Eine davon ist, daß man ein Appartment bezieht, das im gleichen Komplex ist, wie das Pflegeheim. Wenn der Betroffene pflegebedürftig wird, ist der Wechsel ins Pflegeheim relativ problemlos.
Bis es soweit ist, kann der Betroffene aber in einem Appartment selbstständig leben. 
Du darfst aber nicht vergessen, daß jeder Handschlag, der notwendig wird, zusätzlich kostet. 
Die 2.Möglichkeit ist, daß es sich um Seniorenwohnungen handelt, ohne Altersheim im Hintergrund.
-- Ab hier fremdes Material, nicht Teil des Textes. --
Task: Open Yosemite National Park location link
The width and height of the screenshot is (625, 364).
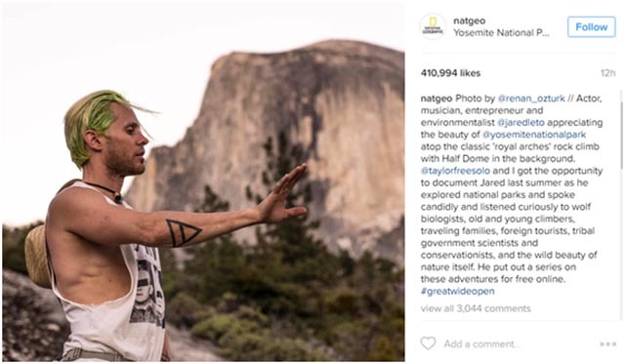Action: pyautogui.click(x=501, y=33)
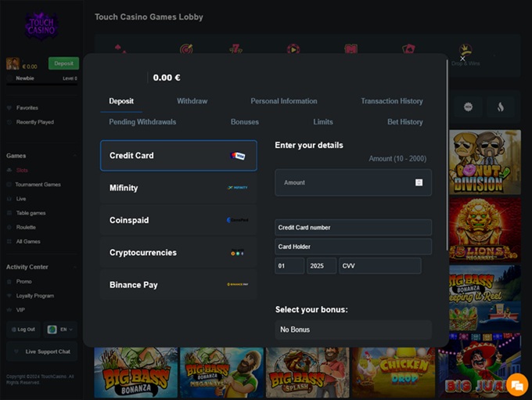This screenshot has height=400, width=532.
Task: Choose Mifinity payment option
Action: click(178, 188)
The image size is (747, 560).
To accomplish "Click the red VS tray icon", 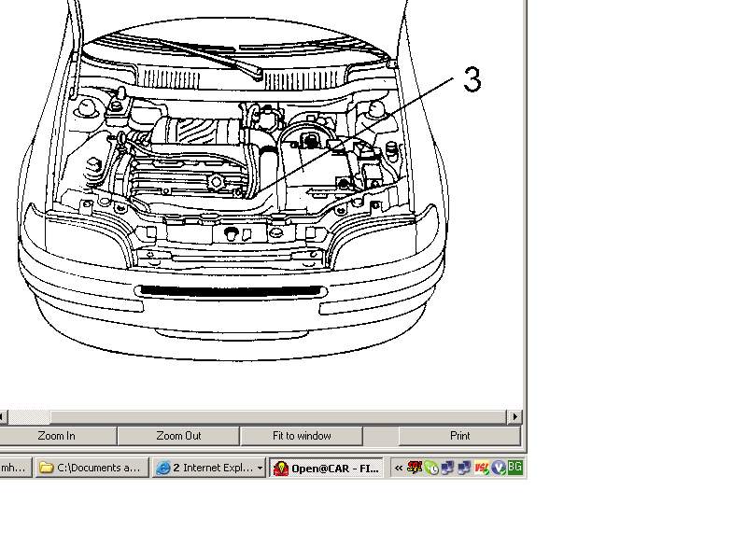I will 482,468.

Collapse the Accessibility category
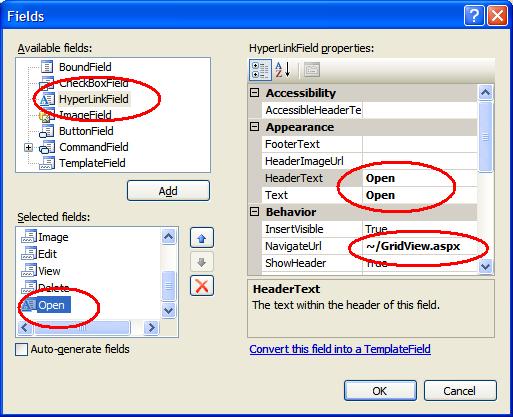[254, 92]
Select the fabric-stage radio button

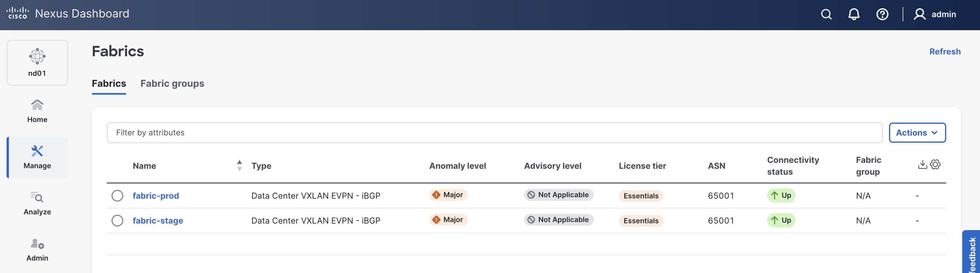pos(117,221)
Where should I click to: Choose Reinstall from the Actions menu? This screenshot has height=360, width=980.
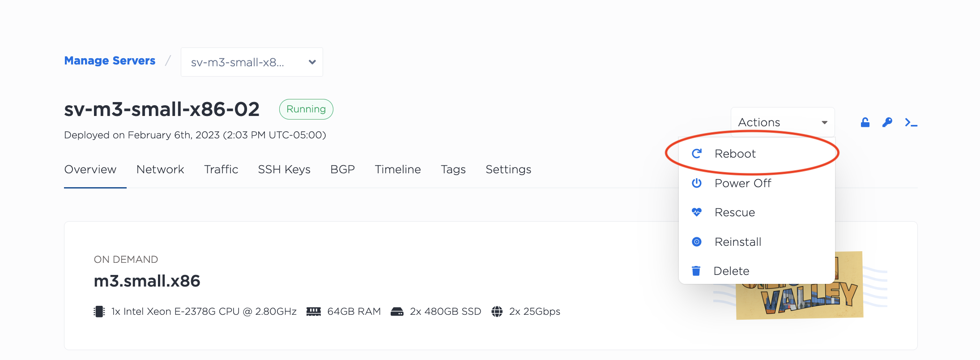(x=738, y=242)
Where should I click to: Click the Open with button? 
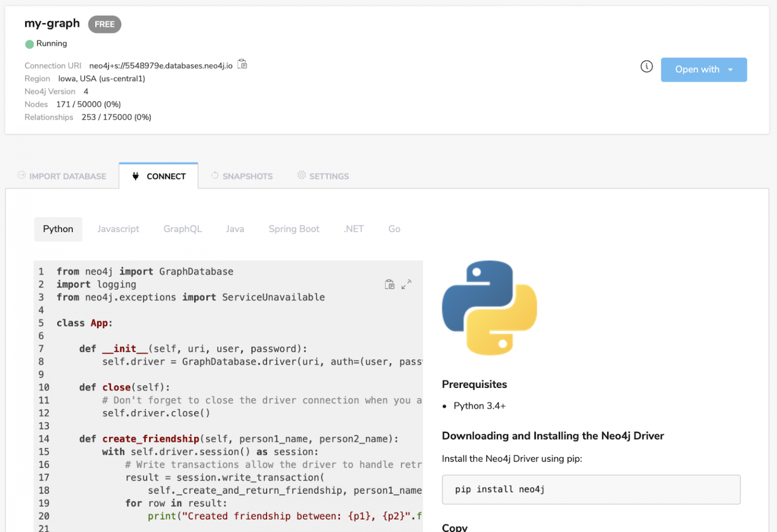tap(698, 69)
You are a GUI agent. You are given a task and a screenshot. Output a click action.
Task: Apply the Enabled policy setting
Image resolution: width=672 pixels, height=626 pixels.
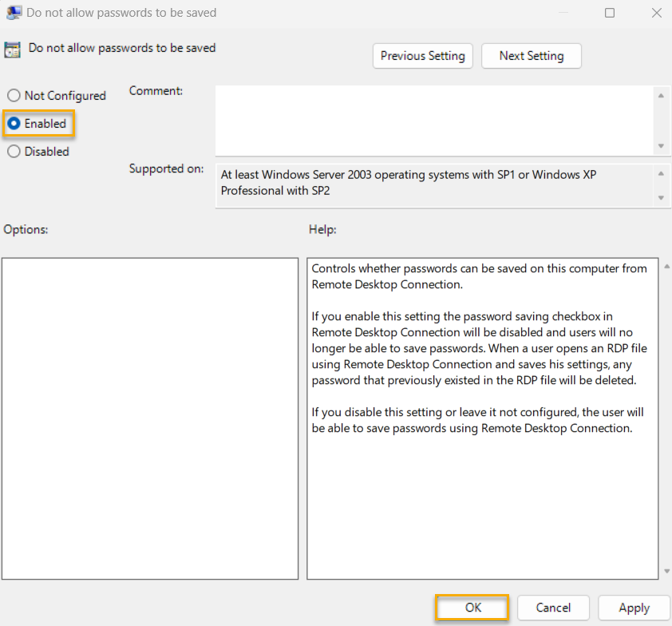click(x=634, y=608)
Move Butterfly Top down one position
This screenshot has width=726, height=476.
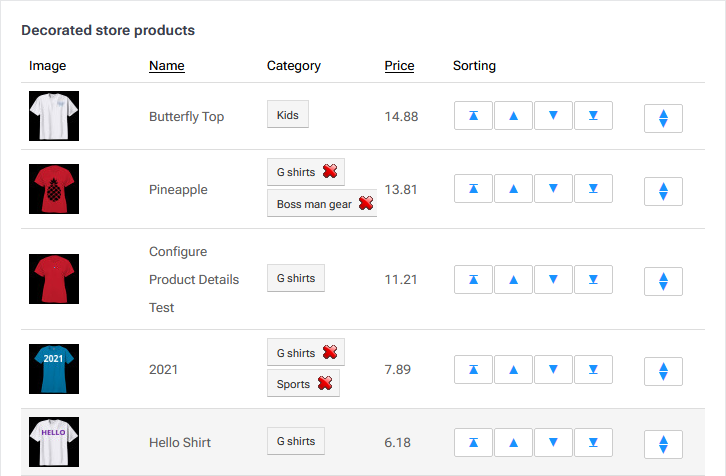coord(553,116)
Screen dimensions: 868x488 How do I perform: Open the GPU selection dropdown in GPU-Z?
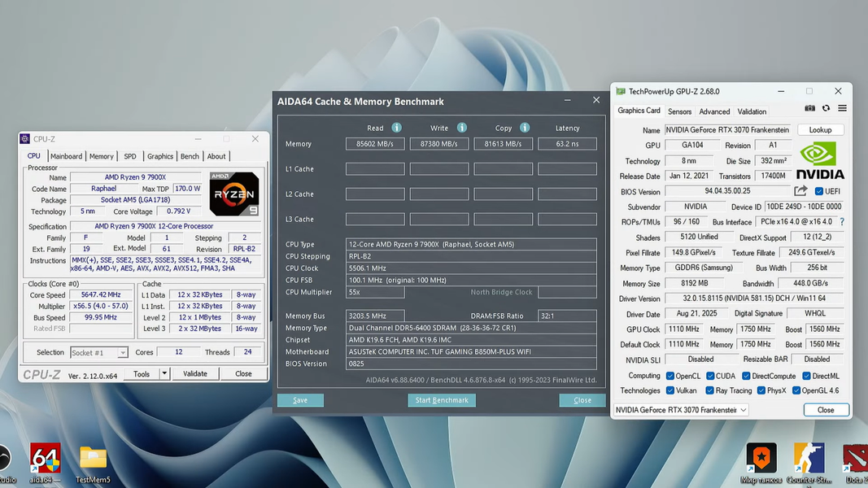[680, 410]
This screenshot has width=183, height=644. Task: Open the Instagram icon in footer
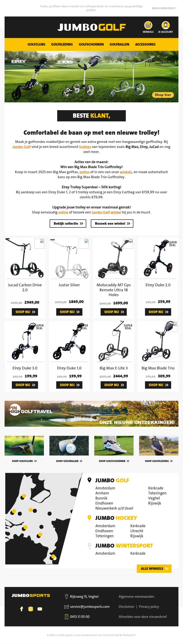point(30,609)
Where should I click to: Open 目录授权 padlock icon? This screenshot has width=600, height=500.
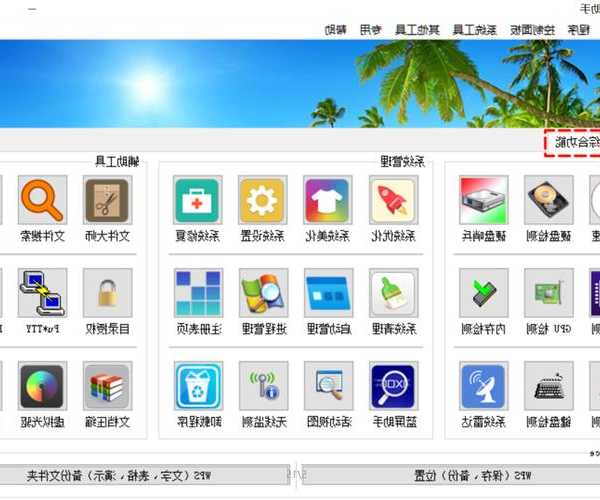point(108,293)
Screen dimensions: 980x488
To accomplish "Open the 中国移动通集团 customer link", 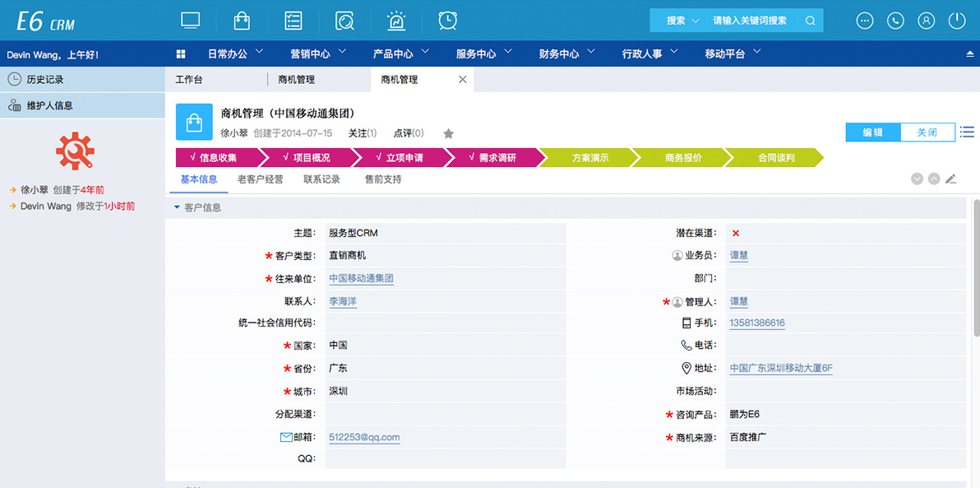I will click(x=360, y=278).
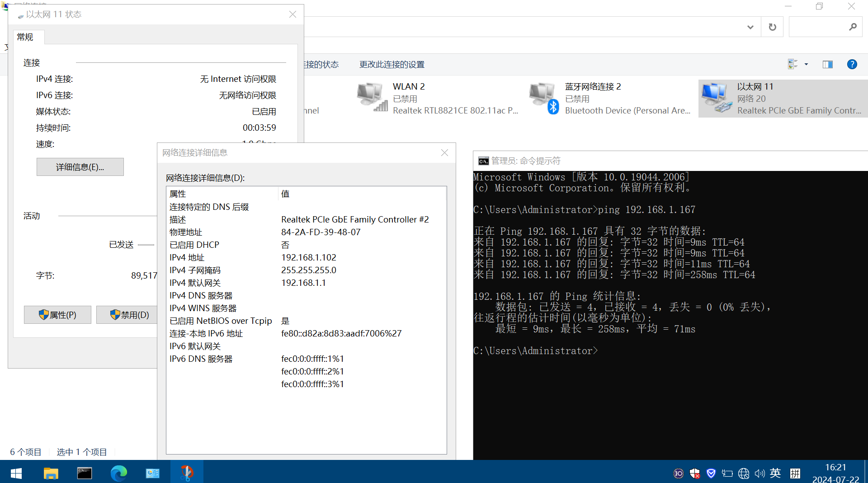Click the help question mark icon
The image size is (868, 483).
852,64
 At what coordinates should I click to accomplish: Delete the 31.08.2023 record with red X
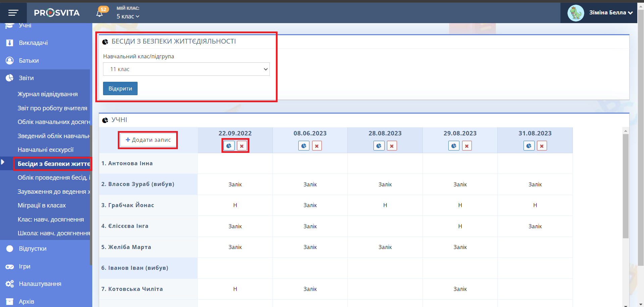pos(542,146)
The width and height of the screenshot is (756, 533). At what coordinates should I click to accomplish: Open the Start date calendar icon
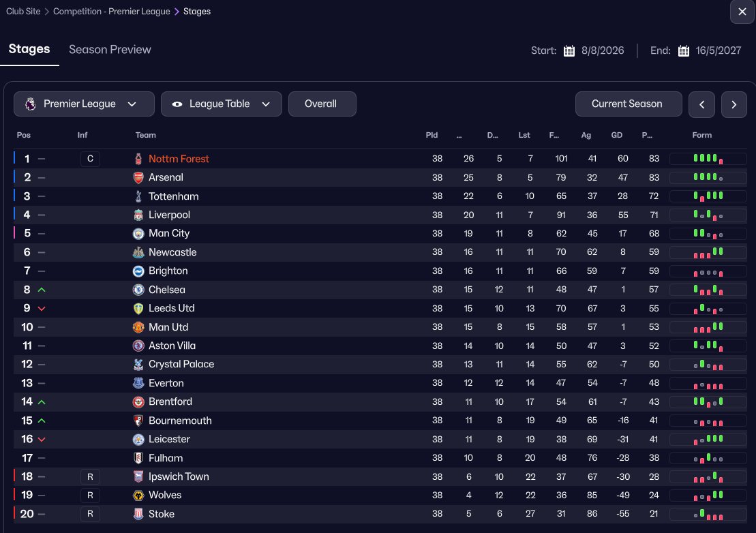click(569, 50)
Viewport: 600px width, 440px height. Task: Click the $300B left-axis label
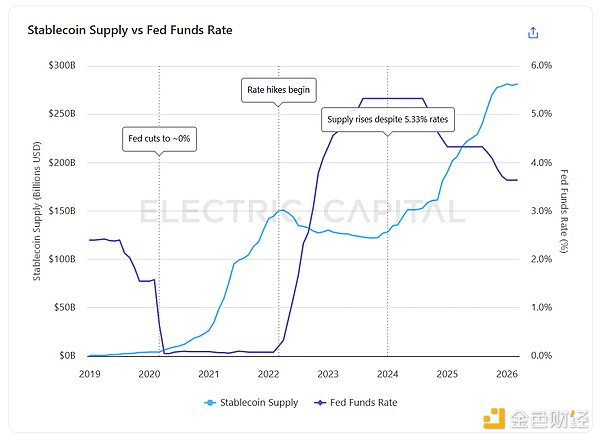pos(63,65)
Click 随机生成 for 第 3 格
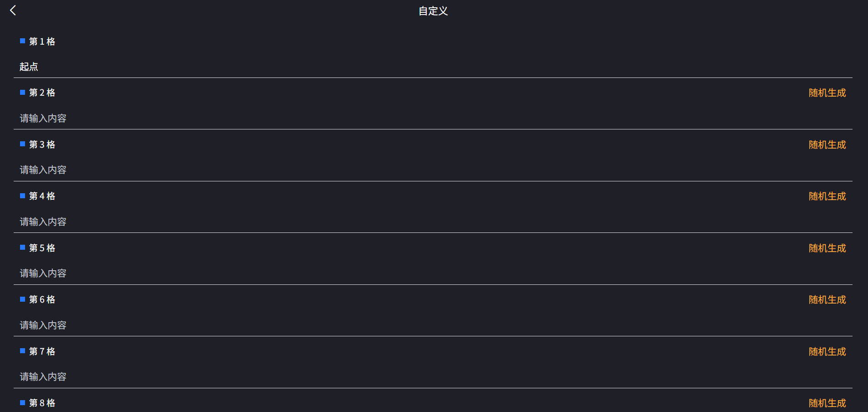 click(827, 144)
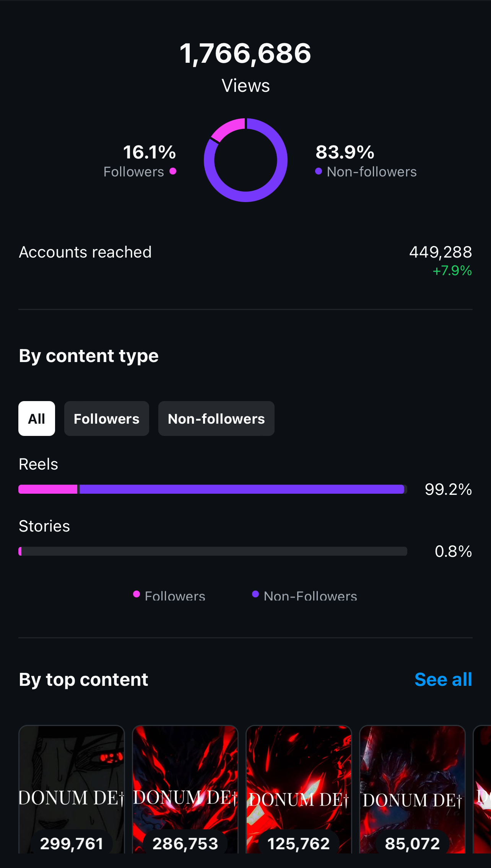Screen dimensions: 491x868
Task: Switch to the Non-followers filter chip
Action: (x=216, y=419)
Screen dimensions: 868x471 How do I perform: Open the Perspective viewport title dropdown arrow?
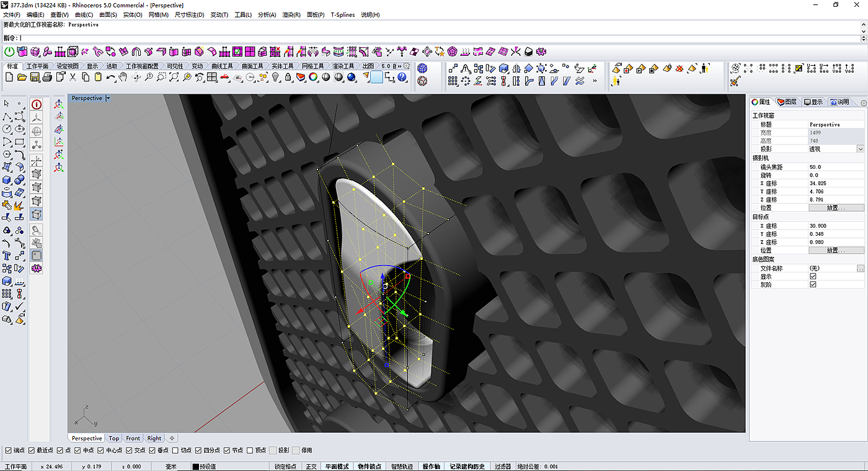(x=108, y=98)
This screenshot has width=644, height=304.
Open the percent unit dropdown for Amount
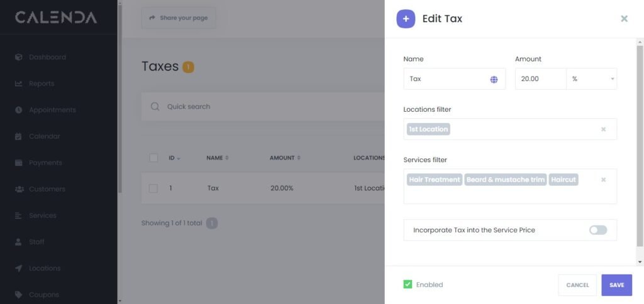(x=591, y=79)
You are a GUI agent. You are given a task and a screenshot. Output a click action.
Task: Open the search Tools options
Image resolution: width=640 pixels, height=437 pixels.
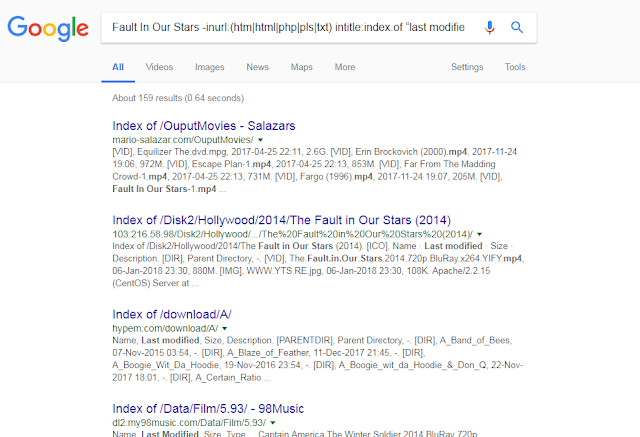tap(515, 67)
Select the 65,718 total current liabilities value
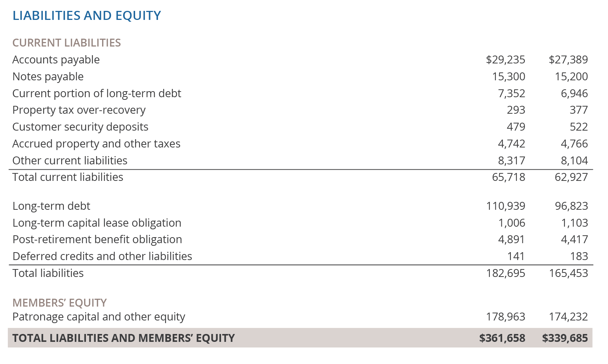Screen dimensions: 608x364 pyautogui.click(x=508, y=177)
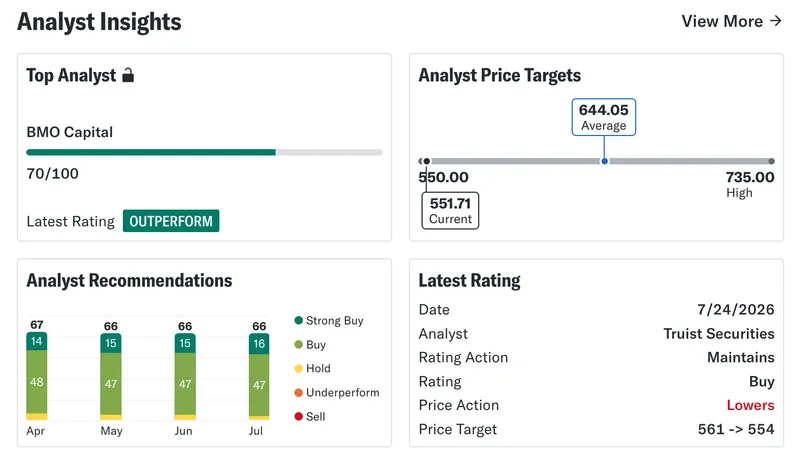Image resolution: width=800 pixels, height=460 pixels.
Task: Click the Buy legend green dot
Action: point(298,344)
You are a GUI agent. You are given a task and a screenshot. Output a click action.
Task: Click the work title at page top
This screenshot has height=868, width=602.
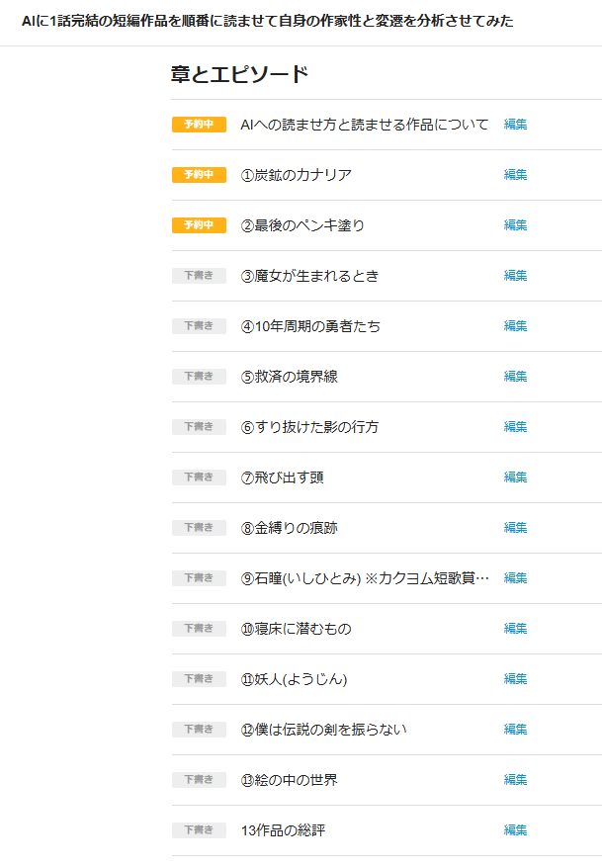(267, 21)
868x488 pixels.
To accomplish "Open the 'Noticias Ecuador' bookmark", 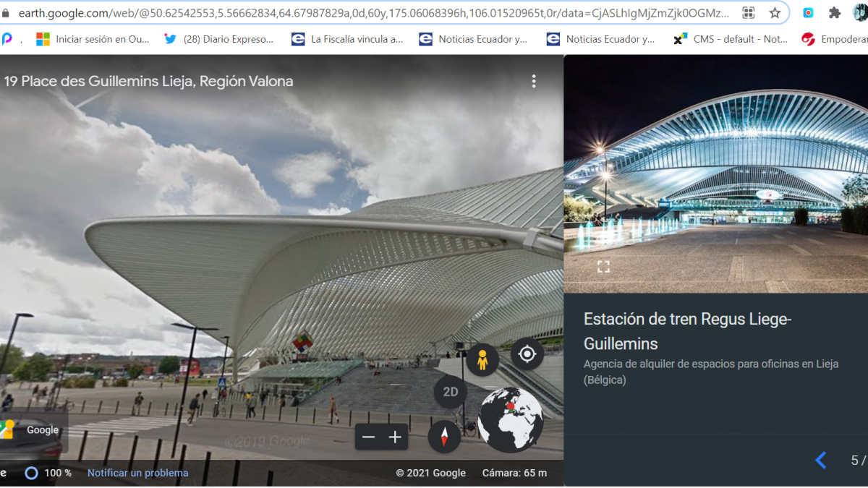I will pyautogui.click(x=473, y=39).
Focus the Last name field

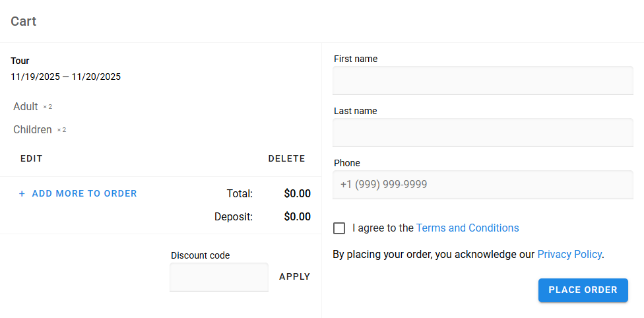click(482, 133)
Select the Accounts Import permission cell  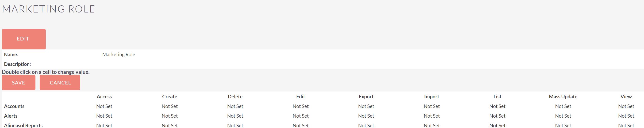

Der Unterschied zu einer "normalen" Wohnung ist, daß sie meist behindertengerecht ist, als breitere Türstöcke, damit man mit dem Rollstuhl durchfahren kann, im Bad mehr Platz, meist ausgeüstet, mit Hilfsmöglichkeiten, damit man von der Toilette besser hochkommt etc......
Aufzug im Haus und ein Hausmeister, der sich um Treppenreinigung, Mülleimer, etc kümmert und auch mal ein Glühbirne auswechselt, aber das ist auch schon alles. 
Wenn mehr Hilfe benötigt wird, dann muß man die Sozialstation mit einschalten.
Hier ein Link von einem Beispiel, aber wie gesagt, da gibt es zig unterschiedliche Möglichkeiten: Preise: Betreutes Wohnen - Alexander-Stift 
Als 1. würde ich für deine Mutter empfehlen, einen Hausnotruf für deine Mutter zu besorgen, da gibt es unterschiedliche Möglichkeiten und auch Anbieter, hier habe ich einen Link zu den Maltesern, den hat meine Schwiegermutter auch gehabt: Malteser Hausnotruf - Startseite 
Ich persönlich bin mit dem betreuten Wohnung nicht ganz einig, weil dort suggeriert wird, daß man versorgt ist und immer ein Ansprechpartner zur Verfügung steht, in der Praxis ist das aber nicht so, sondern man muß dann sich Hilfe dazu holen, z.B. durch die Sozialstation, Putzhilfe usw und das kann man dann in seiner alten Wohnung auch haben. 
Deshalb mein Rat, sich genau zu informieren und zu überlegen, ob das das richtige für deine Mutter ist.
Es gibt auch in ihrem jetztigen zu Hause, ausreichend Hilfe, die man sich dazu holen kann z.B. über Nachbarschaftshilfe, die stundenweise kommen kann, Essen auf Räder, Sozialstation für pflegerische Hilfe etc.
das betreute wohnen kostet schon mal eine erhöhte Miete, ohne jegliche Hilfestellung. 
Du solltest auch versuchen, für deine Mutter eine Pflegestufe zu erhalten.
LG Josie

----------


## Stanly84

Viele Dank für deine schnelle und auführliche Antwort! Nun bin ich schon eine ganze menge schlauer. Ich werde mich mal genauer informieren. Im Haus wird es denke ich schwierig Hilfe zu finde, da dort alle berufstätig sind und selber wenig Zeit haben. ich denke sie würden helfen, aber es fehlt ihnen einfach die Zeit. Kann ich mir solche Einrichtung denn mal anschauen? ich müöchte auch nciht, das meine Mutter sich unwohl fühlt, sie soll es ja schön haben. Um die Pflegestufe werde ich mich dann auch zeitnah kümmern. Weißt du was ich da alles beachten oder vorweisen muss genau?

----------


## josie

Hallo Stanly!
Es gibt auch die Möglichkeit von der organisierten Nachbarschaftshilfe, das sind keine Pflegekräfte, aber das sind freiwillige Helfer, die sich stundenweise um die Leute kümmern und z.B. hauswirtschaftliche Tätigkeiten übernehmen, auch Essen kochen, wenn es gewünscht wird, Arztbesuche organisieren etc.
Dann kann man sich für zu Hause natürlich noch die Sozialstation dazu holen, wenn Pflege notwendig ist.   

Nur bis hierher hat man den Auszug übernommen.